Shan Zhao 1, Constance Smits 2, Nancy Schuurman 1, Samantha Barnum 3, Nicola Pusterla 3, Frank van Kuppeveld 1, Berend-Jan Bosch 1, Kees van Maanen 2,*,, Herman Egberink 1,*,
PMCID: PMC6950238  PMID: 31801275

Abstract

Equine coronavirus (ECoV) is considered to be involved in enteric diseases in foals. Recently, several outbreaks of ECoV infection have also been reported in adult horses from the USA, France and Japan. Epidemiological studies of ECoV infection are still limited, and the seroprevalence of ECoV infection in Europe is unknown. In this study, an indirect enzyme-linked immunosorbent assay (ELISA) method utilizing ECoV spike S1 protein was developed in two formats, and further validated by analyzing 27 paired serum samples (acute and convalescent sera) from horses involved in an ECoV outbreak and 1084 sera of horses with unknown ECoV exposure. Both formats showed high diagnostic accuracy compared to virus neutralization (VN) assay. Receiver-operating characteristic (ROC) analyses were performed to determine the best cut-off values for both ELISA formats, assuming a test specificity of 99%. Employing the developed ELISA method, we detected seroconversion in 70.4% of horses from an ECoV outbreak. Among the 1084 horse sera, seropositivity varied from 25.9% (young horses) to 82.8% (adult horses) in Dutch horse populations. Further, sera of Icelandic horses were included in this study and a significant number of sera (62%) were found to be positive. Overall, the results demonstrated that the ECoV S1-based ELISA has reliable diagnostic performance compared to the VN assay and is a useful assay to support seroconversion in horses involved with ECoV outbreaks and to estimate ECoV seroprevalence in populations of horses.
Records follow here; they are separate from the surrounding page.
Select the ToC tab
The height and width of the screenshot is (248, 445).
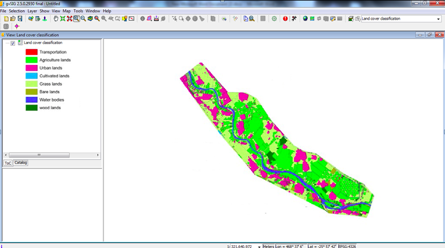pyautogui.click(x=8, y=163)
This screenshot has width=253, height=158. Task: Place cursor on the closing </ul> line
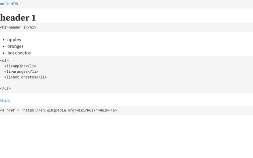tap(6, 88)
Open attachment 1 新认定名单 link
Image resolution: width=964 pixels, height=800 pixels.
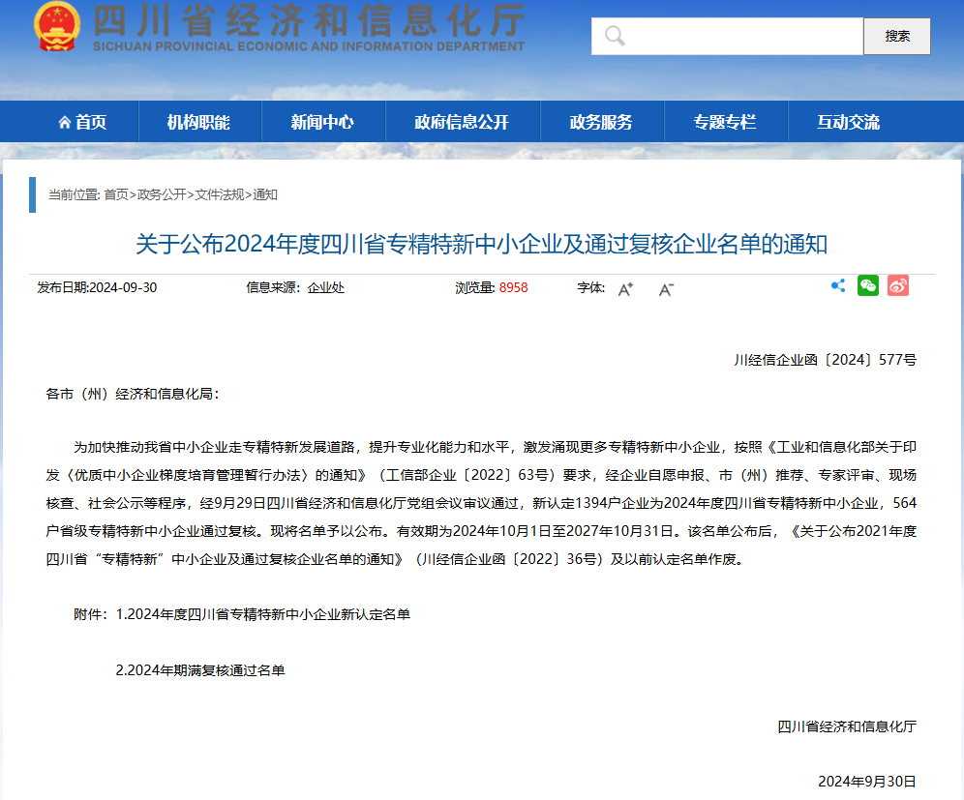tap(262, 614)
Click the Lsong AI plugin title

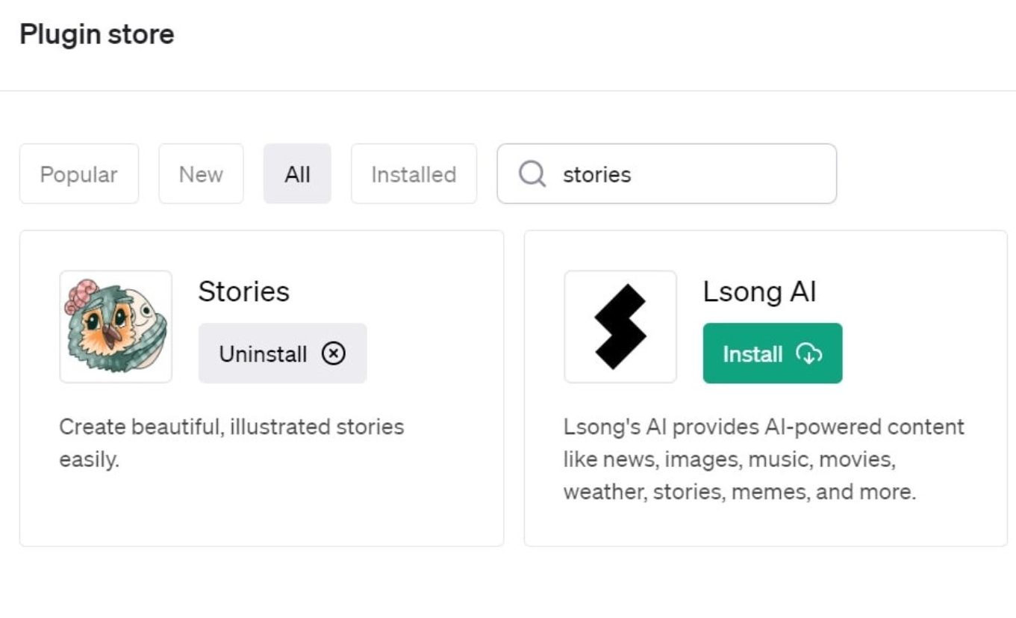point(759,291)
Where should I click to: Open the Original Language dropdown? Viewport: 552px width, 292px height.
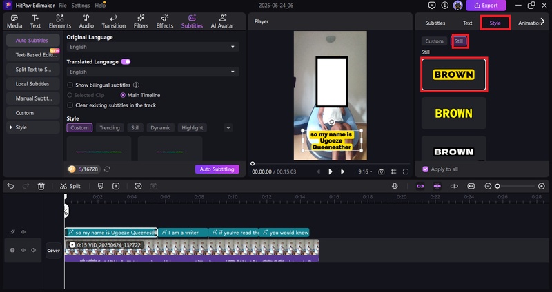[x=152, y=47]
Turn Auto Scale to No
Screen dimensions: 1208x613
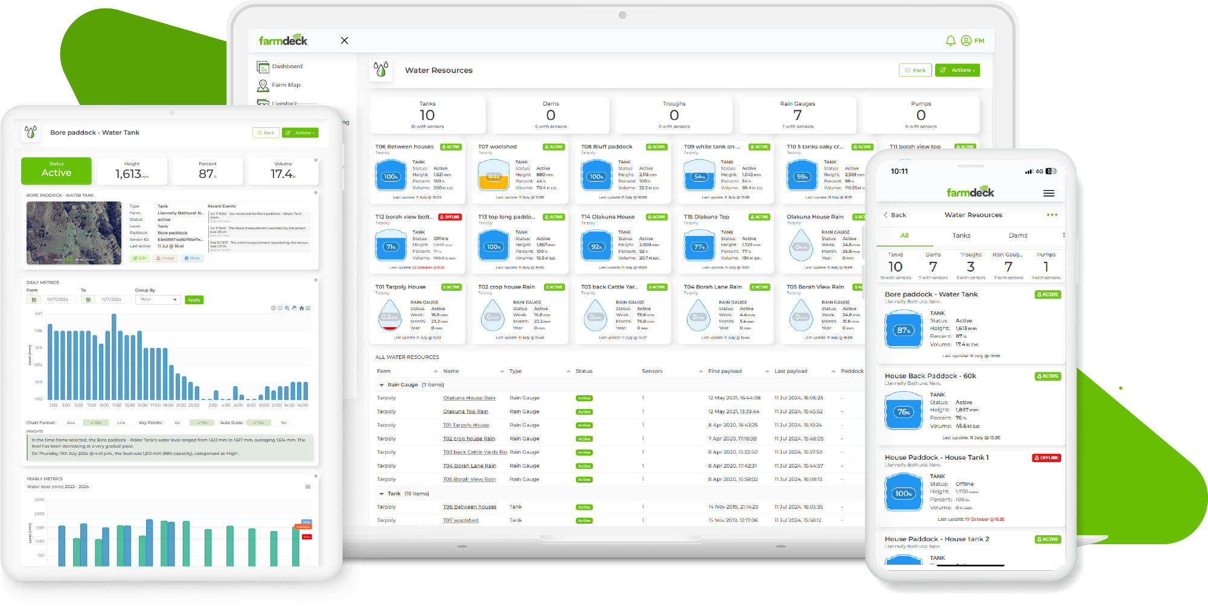point(283,423)
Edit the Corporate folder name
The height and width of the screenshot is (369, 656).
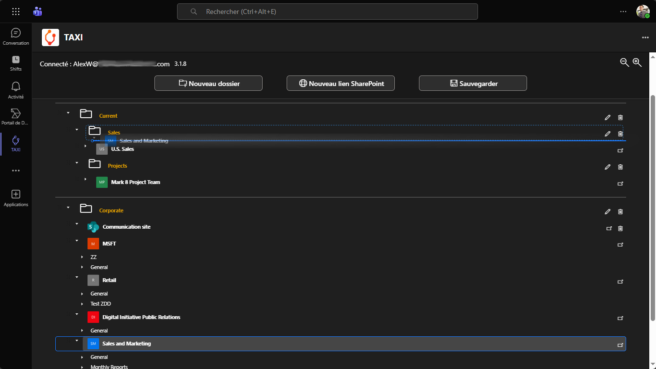[x=607, y=212]
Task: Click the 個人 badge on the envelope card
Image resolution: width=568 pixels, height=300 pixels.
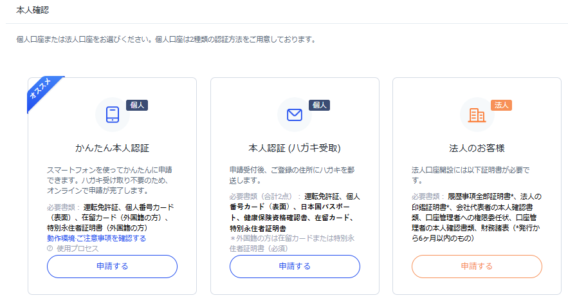Action: pos(319,105)
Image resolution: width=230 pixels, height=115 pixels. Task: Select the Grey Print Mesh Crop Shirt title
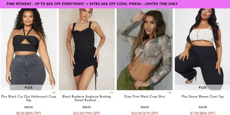pyautogui.click(x=145, y=96)
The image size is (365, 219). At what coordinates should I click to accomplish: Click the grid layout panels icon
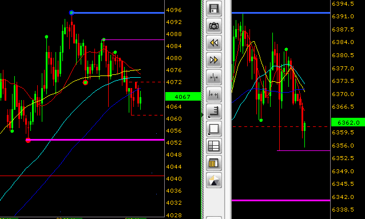tap(214, 146)
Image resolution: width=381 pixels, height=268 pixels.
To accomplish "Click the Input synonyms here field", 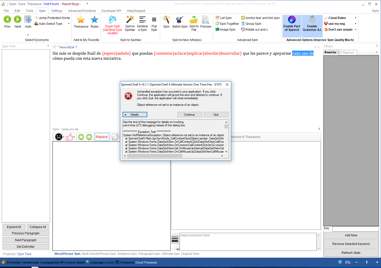I will tap(248, 241).
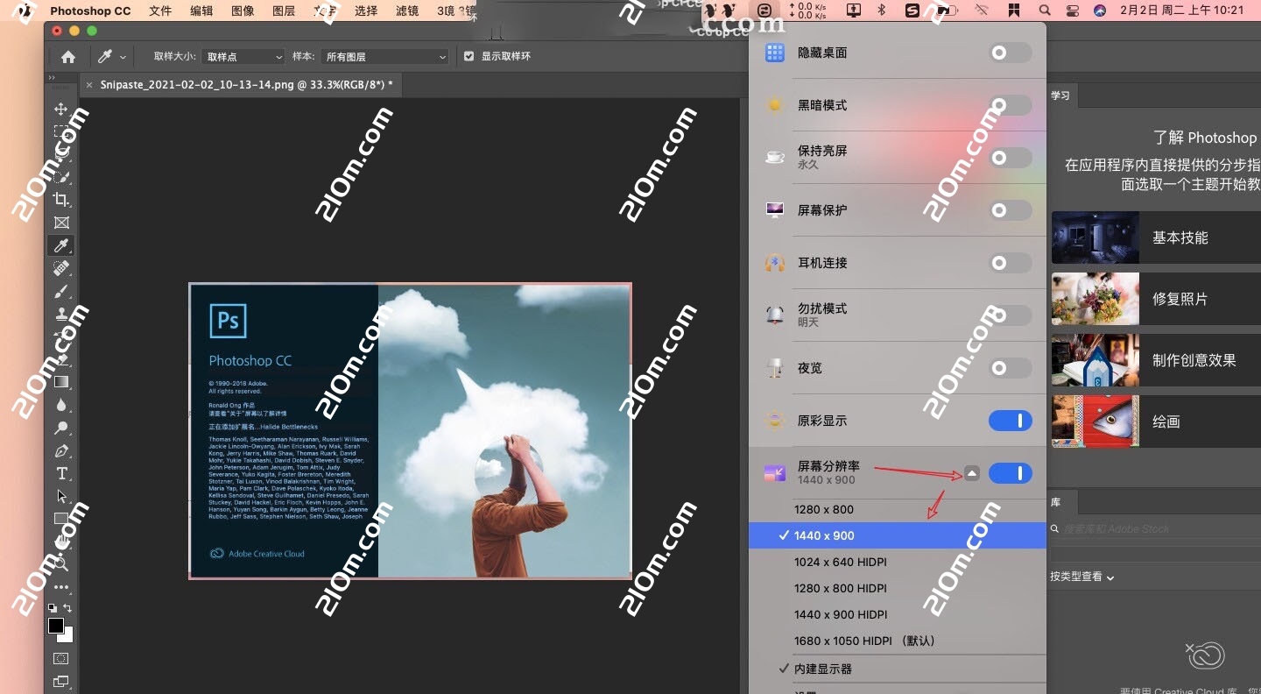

Keywords: equine coronavirus, spike S1 protein, ELISA, virus neutralization, seroprevalence

1. Introduction

Coronaviruses (CoVs) are enveloped, positive single-stranded RNA viruses that belong to the subfamily Orthocoronavirinae in the family Coronaviridae of the order Nidovirales. They are classified into four genera (alpha-, beta-, gamma- and deltacoronavirus) and infect both mammalian and avian hosts [1,2]. Equine coronavirus (ECoV) belongs to Betacoronavirus 1 species, within the Embecovirus subgenus of the Betacoronavirus genus, as does human coronavirus OC43, HKU1 and bovine coronavirus [3]. ECoV was isolated for the first time from a two-week-old diarrheic foal in North Carolina (USA) in 1999, suggesting the role of ECoV in causing enteric disease [4]. Since 2010, several cases of ECoV infections have also been reported in adult horses from the United States, Europe and Japan [5,6,7,8,9]. Equine coronavirus has been detected in fecal samples from horses with clinical signs that included anorexia, lethargy, fever and, less frequently, diarrhea, colic and neurologic deficits [10,11]. The morbidity rate varies from 10% to 83% during outbreaks. Mortality is low and has been related to endotoxemia, septicemia or hyperammonemia-associated encephalopathy [12,13]. The outbreaks in adult horses demand further studies on the pathogenesis and epidemiology of ECoV infections. For this, diagnostic assays with high sensitivity and specificity are crucial.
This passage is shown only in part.